PROBLEM TO WORK ON —
Search the data for the string "Thương" and extract every line where it appears.
--- DATASET EXTRACT ---
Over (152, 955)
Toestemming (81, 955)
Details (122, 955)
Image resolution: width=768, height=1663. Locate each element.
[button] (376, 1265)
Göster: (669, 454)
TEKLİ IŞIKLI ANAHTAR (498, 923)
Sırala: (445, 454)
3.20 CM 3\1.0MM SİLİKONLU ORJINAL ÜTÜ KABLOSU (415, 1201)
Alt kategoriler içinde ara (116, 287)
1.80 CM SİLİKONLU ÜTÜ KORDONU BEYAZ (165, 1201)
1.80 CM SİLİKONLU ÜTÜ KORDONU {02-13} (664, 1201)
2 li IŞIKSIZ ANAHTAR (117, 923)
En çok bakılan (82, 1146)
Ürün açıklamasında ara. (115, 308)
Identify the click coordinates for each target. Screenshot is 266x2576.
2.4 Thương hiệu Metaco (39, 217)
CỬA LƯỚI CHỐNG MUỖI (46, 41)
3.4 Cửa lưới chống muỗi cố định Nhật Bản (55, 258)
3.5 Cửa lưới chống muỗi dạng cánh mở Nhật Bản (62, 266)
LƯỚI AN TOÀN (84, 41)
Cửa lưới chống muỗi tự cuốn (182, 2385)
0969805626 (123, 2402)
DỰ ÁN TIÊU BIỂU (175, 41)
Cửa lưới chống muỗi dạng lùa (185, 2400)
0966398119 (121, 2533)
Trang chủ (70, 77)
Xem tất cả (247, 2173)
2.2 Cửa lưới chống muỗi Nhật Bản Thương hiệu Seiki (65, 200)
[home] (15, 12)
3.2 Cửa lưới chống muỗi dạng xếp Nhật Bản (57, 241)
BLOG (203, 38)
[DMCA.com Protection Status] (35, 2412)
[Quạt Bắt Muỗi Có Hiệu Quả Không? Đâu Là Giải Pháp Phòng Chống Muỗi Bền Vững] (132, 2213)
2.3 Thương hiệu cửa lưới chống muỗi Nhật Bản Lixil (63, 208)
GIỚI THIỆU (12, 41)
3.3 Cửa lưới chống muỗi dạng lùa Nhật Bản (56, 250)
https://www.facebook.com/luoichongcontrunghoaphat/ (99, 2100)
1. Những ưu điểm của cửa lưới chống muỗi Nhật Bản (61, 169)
---
ANSWER BOX —
2.4 Thương hiệu Metaco (39, 217)
2.2 Cửa lưới chống muỗi Nhật Bản Thương hiệu Seiki (65, 200)
2.3 Thương hiệu cửa lưới chống muỗi Nhật Bản Lixil (63, 208)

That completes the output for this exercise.